Chi2 in the case of weighted data non integers values sum2w

abaoud · February 19, 2025, 4:25pm

Hello experts, I’m fitting a weighted MC dataset with non-integer values using the chi2FitTo() method and a minimization algorithm to optimize chi2/ndof . In my case, Fval is equivalent to chi2/ndof.
Since I’m working with weighted data, I’m using SumW2 to correctly compute the uncertainty (sigma) for chi2. Unlike standard bins where sigma= root square of y data, in this case, sigma is computed as the sum of the square root of weights in each bin: I obtain correct results using:

chi2_var = ROOT.RooChi2Var("chi2", "chi2", model,data,False,ROOT.RooDataHist.SumW2)
chi2_value = chi2_var.getVal()

#chi2 = frame.chiSquare("model", "data", npar)
ndof = dataHist.numEntries() - npar
chi2= chi2_value/ndof

However, this does not work when using: frame.chiSquare(npar)
Does frame.chiSquare(npar) handle weighted data differently? Any suggestions on how to correctly use it in this case?

mdessole · February 19, 2025, 4:33pm

Hi @abaoud,
welcome to the ROOT forum!

Could you please add more context to your code snippet by explaining 1. if frame.chiSquare(npar) raises an error (and which one if so) and 2. how did you define the frame object?

Cheers,
Monica

abaoud · February 19, 2025, 4:54pm

Hi @mdessole, frame.chiSquare did not raise an error, but it gave me an unexpectedly high value of chi²/ndof. I suspect that it does not compute the uncertainty as sqrt(sum of squares of weights), which may explain the odd result.

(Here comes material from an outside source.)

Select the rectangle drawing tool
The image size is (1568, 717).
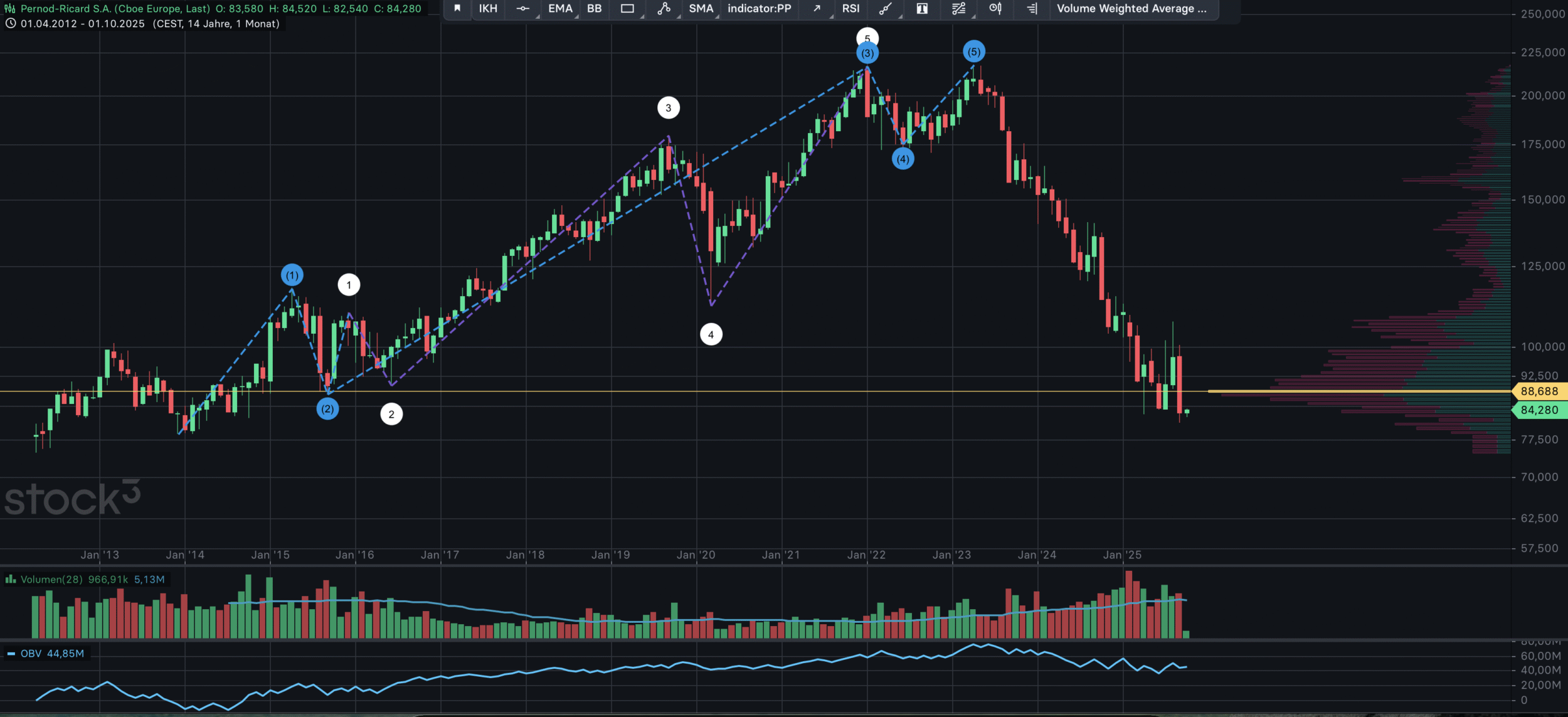click(x=627, y=9)

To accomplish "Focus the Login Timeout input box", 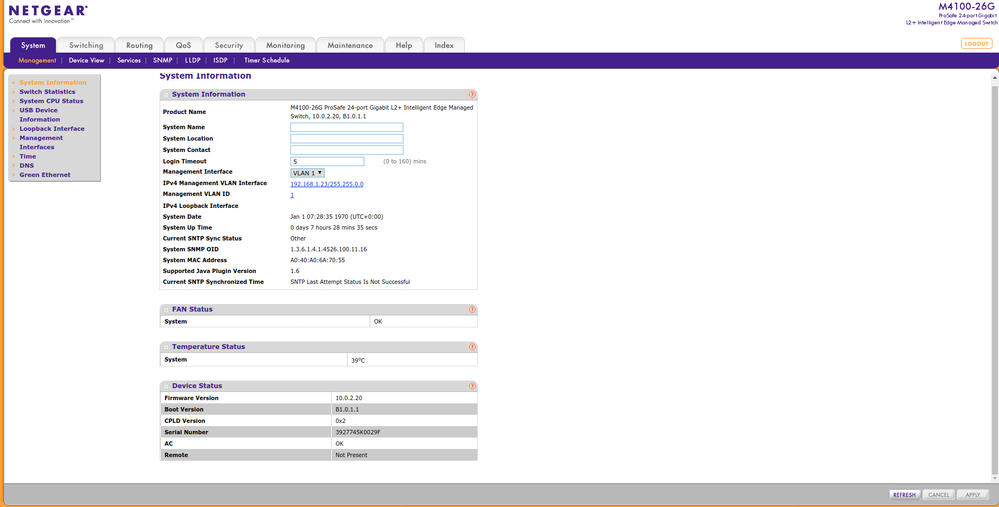I will coord(326,161).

About the frame object aims to creat a rooplot object, where i can plot my data as well as my model.

    frame = var.frame()
    ROOT.SetOwnership(frame, True)
    data.plotOn(frame, ROOT.RooFit.Name("data"))
    model.plotOn(frame, ROOT.RooFit.Name("model"), ROOT.RooFit.LineColor(ROOT.kRed))
    chi2_var = ROOT.RooChi2Var("chi2", "chi2", model, data, False, ROOT.RooDataHist.SumW2)
    chi2_value = chi2_var.getVal()
    #chi2 = frame.chiSquare("model", "data", npar)
    ndof = dataHist.numEntries() - npar
    chi2= chi2_value/ndof
    col = 0
    cols = [ROOT.kGreen+2, ROOT.kBlue, ROOT.kOrange+1, ROOT.kCyan]
    frame.Draw()
    frame.GetYaxis().SetRangeUser(0, frame.GetMaximum()*1.5)
    leg = ROOT.TLegend(0.7, 0.63, 0.91, 0.85)
    ROOT.SetOwnership(leg, True)
    leg.SetBorderSize(0)
    leg.SetFillStyle(0)
    leg.AddEntry("data", "Data", "LP")
    leg.AddEntry("model", "model", "L")
    for name, comp in components.items():
        leg.AddEntry(name, name, "L")
    leg.Draw()
    ltx = ROOT.TLatex()
    ROOT.SetOwnership(ltx, True)
    ltx.SetNDC()
    ltx.SetTextColor(ROOT.kBlack)
    pos_y = 0.85
    ltx.DrawLatex(0.2, pos_y, "#chi^{{2}}/dof={chi2:.3f}".format(chi2=chi2))

best, Abdessamad

mdessole · February 20, 2025, 9:25am

Let me add in the loop our RooFit experts @jonas @StephanH

jonas · February 24, 2025, 2:21pm

Hi @abaoud, thanks for the question!

Which ROOT version are you using? With ROOT 6.34.04, the chi2 test statistic and the chi2 value from the plot both give the right value with the sum of weight squares for the variance.

See this little example:

RooRealVar x{"x", "x", 0., 10.};
x.setBins(2);

RooDataHist dataHist{"data", "data", x};
x.setBin(0);
dataHist.add(x, 2.0);
x.setBin(1);
dataHist.add(x, 4.0);

RooRealVar c{"c", "c", 2 * 3./10, 0., 10.};
RooGenericPdf func{"func", "c + x - x", {c, x}};

std::unique_ptr<RooAbsReal> chi2{func.createChi2(dataHist, RooFit::DataError(RooAbsData::SumW2))};

auto frame = x.frame();
dataHist.plotOn(frame, RooFit::DataError(RooAbsData::SumW2));
func.plotOn(frame);
double chiSquare = frame->chiSquare(1);

// analytical value is 0.5**2 + 0.25**2 = 0.3125
std::cout << chi2->getVal() << std::endl;
std::cout << chiSquare << std::endl;

The output is:

0.3125
0.3125

Maybe you there are some inconsistencies with normalizations or bin widths in your case? What is your model, is it a RooAbsPdf (extended or not?), or just a regular RooAbsReal function? What does your function represent? A probability density, or yields directly? What is your bin width?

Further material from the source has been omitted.